Few genomes are difficult (with current state of technology) to assemble due to their bizzare characteristics. The high cost of sanger sequencing, construction of FOSMID or BAC libraries, flow sorting of chromosomes and other wonderful methods makes the assembly of genomes with NGS methods difficult. However, even Sanger based methods find it difficult to sequence some genomes that are almost impossible to assemble to "completion". Genomes can be difficult due to reasons such as:
- Large size of genome: A genome that is very large (has many many bases) are difficult to sequence, mainly due to the higher costs involved in generating sufficient coverage. Largest known vertebrate genome is that of the Lungfish with a size of 133 Gb and canopy plant being the largest known plant genome with a size of 150 Gb. An amoeboid, Polychaos dubium might have the largest genome with a size of 670 Gb. Larger amounts of data are difficult to handle bioinformatically. Infact most assemblers would be unable to handle large amounts of data associated with these genomes. Moreover, these genomes are thought to be filled with repeats and genome duplication events making their assembly even more complicated.
- Repeat content of genome: Certain genomes are known to have very high transposon activity making them rich with repetitive content. These genomes need not be large, but can still be difficult to assemble due to the almost identical copies of DNA prevalent in the genome.

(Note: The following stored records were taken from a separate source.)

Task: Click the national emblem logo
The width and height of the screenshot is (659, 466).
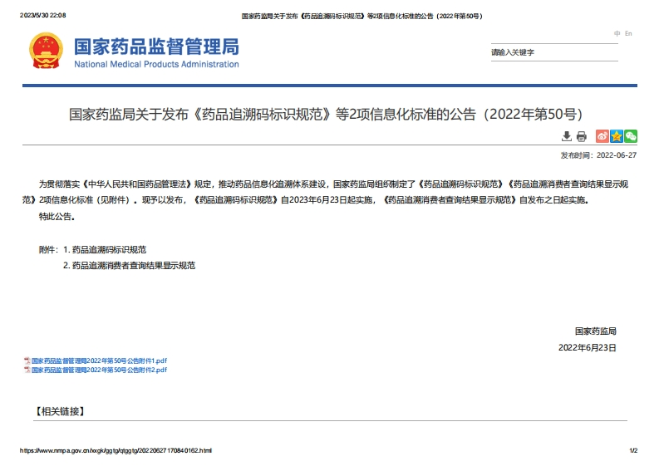Action: coord(47,52)
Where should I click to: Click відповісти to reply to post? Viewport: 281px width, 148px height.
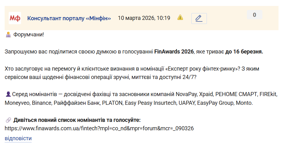click(x=18, y=138)
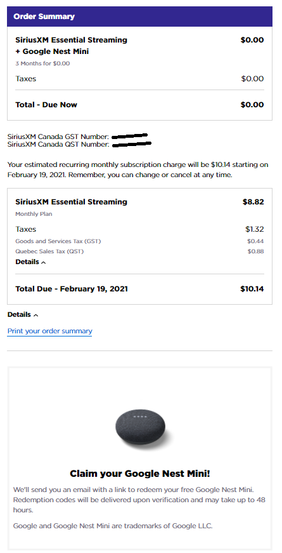Click the Google LLC trademark notice text

click(113, 526)
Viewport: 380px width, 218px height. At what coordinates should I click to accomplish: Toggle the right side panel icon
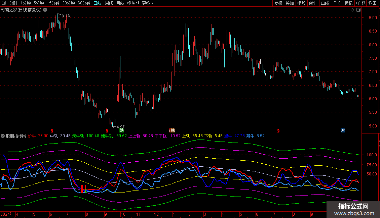click(x=358, y=10)
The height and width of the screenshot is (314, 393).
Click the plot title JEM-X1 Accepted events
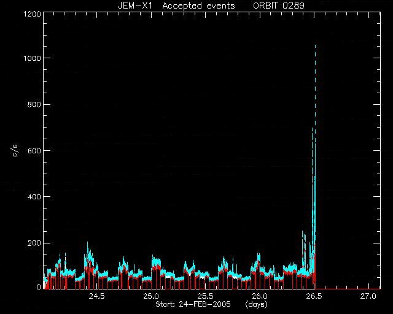coord(176,6)
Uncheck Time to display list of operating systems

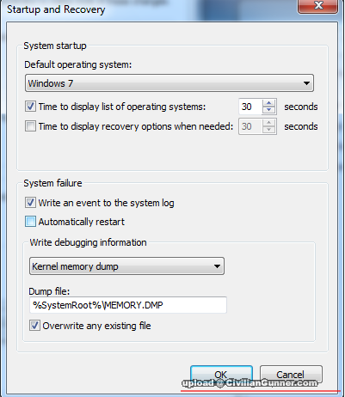click(x=30, y=107)
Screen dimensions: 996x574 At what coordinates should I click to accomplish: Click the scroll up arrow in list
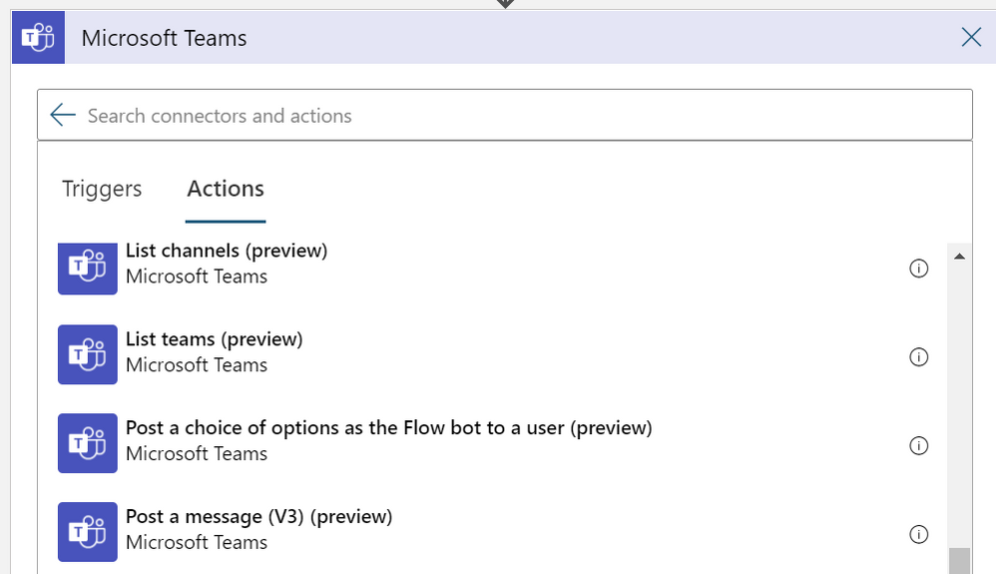click(x=959, y=257)
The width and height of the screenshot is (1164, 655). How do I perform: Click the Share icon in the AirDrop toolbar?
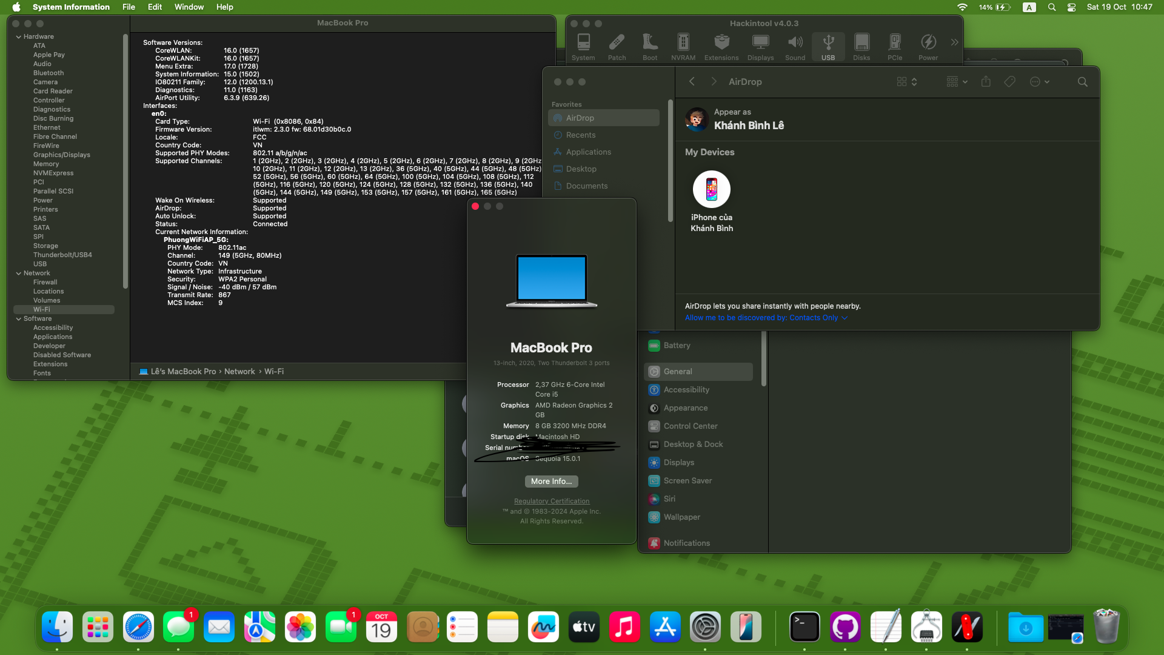986,81
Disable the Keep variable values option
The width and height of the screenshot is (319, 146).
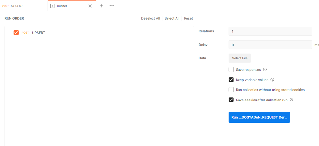[x=231, y=80]
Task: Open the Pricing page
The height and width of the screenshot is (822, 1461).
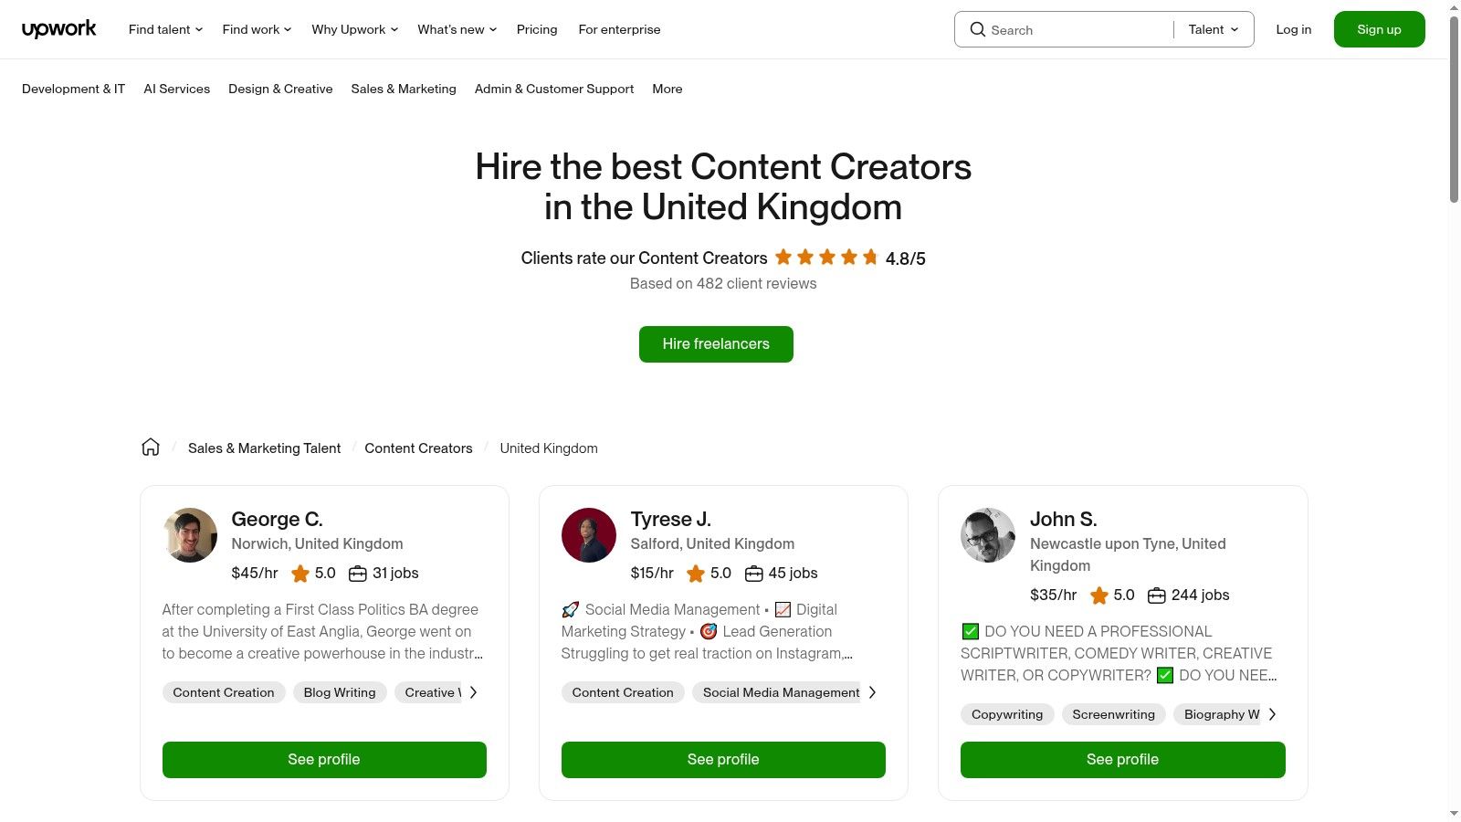Action: pyautogui.click(x=537, y=29)
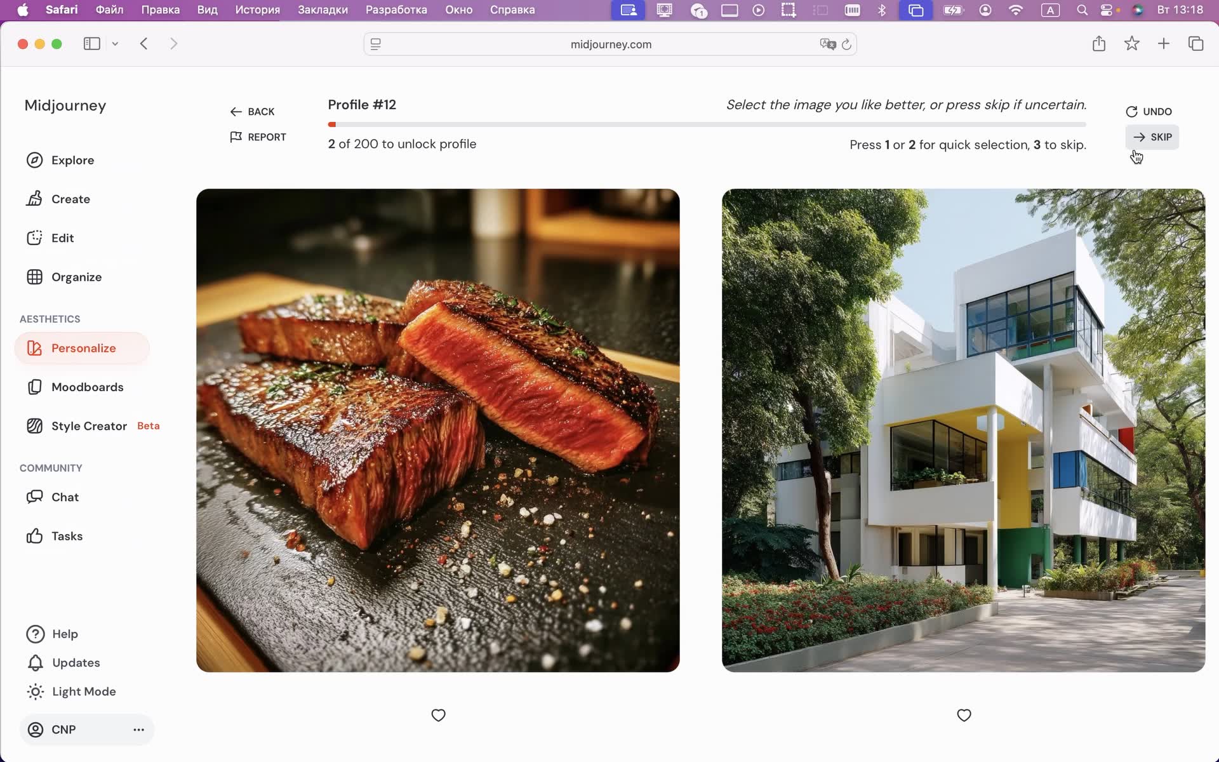This screenshot has width=1219, height=762.
Task: Open CNP account options menu
Action: (138, 730)
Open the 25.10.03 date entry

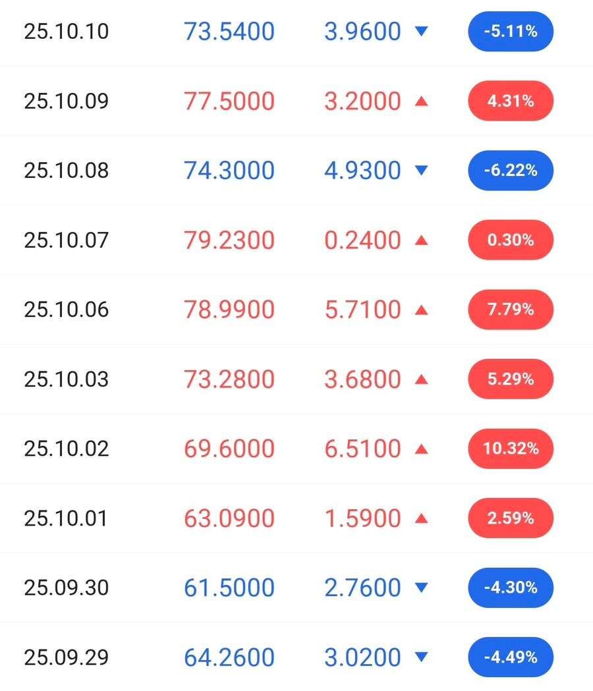coord(66,379)
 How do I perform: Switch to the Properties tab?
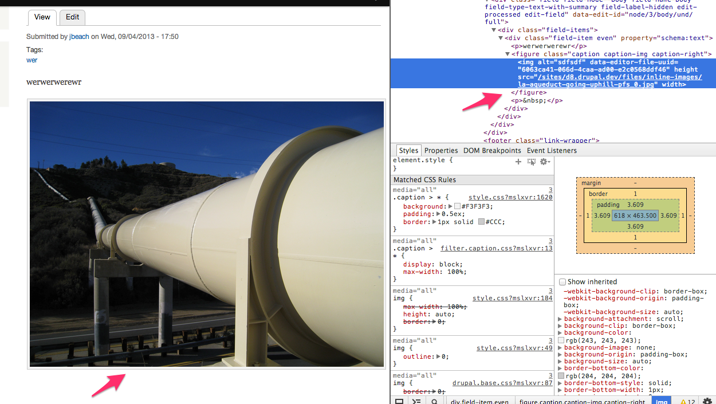[441, 151]
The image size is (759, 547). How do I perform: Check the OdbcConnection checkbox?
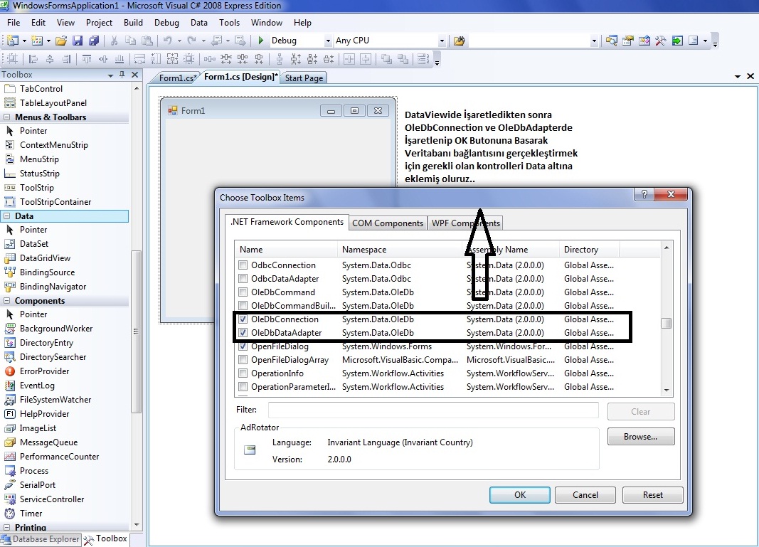pyautogui.click(x=244, y=265)
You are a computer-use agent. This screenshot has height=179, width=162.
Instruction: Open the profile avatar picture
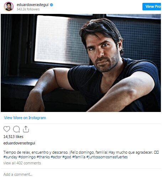pyautogui.click(x=9, y=6)
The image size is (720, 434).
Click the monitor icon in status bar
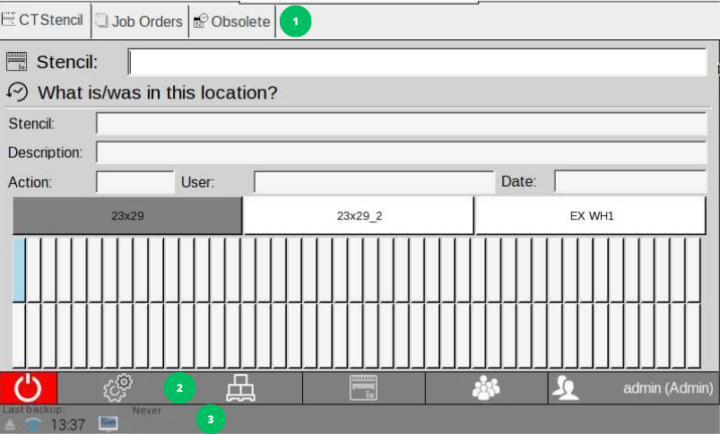click(108, 423)
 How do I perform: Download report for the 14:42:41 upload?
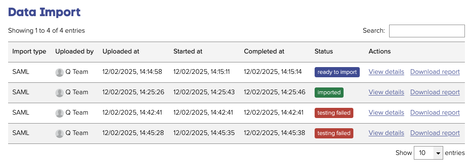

- Extremes in GC content: Certain genomes are known to have very high or very low GC content. This makes them difficult to sequence due to the bias involved in NGS methods. Although GC content extremes are constrained by the requirements imposed by the genetic code, Streptomyces coelicolor manages to have a GC-content of 72% while Plasmodium falciparum has just 20%. Apart from extremes in genome wide GC content, parts of the genome can have extremes in GC content making them difficult to sequence.
- Rarity of sample: Some organisms are so rare, that its almost as if they were extinct. Being able to find such species and obtaining enough DNA from them can be almost impossible. The situation is made more complicated by various legal, ethical and technical issues. Rarity of sample, could also be a result of the amazingly tiny amounts of DNA available in certain species. Cultivation of many microbial species in the lab is not yet possible and obtaining enough DNA from such species has driven research in the field of metagenomics and more recently single cell sequencing. DNA from extinct species is of lower quality and filled with many artifacts making correct assembly of genomes a daunting task. However, many of these problems have been overcome by novel methods and extinct species such as the mammoth, neanderthals, denisovan.... have been sequenced and assembled to a quality comparable to that of other NGS genome assemblies.
- Genome definition inconsistencies: To be able to assemble the genome of a certain species, it should be possible to define a species and what constitutes its genome. Symbiotic organisms can be difficult to delineate into distinct species, due to the high degree of inter-dependence of these species. The definition of species is a controversial subject and different interpretations of these definitions makes it controversial to claim sequencing of a particular "species".
- Dynamic nature of genomes: Genomes are generally though of as stable inherited genetic material which remain exactly the same over short periods of time. However, the genomes have many dynamic features. Telomeres change in length with age in almost all species. Similarly, small viral genomes with very high mutation rates can change drastically within the span of a few hours making them completely immune to a drug or conferring a new phenotype. Such changes will require re-sequencing of the genome to identify the changes to the genome.Species with different numbers of chromosomes along a cline are another type of dynamism.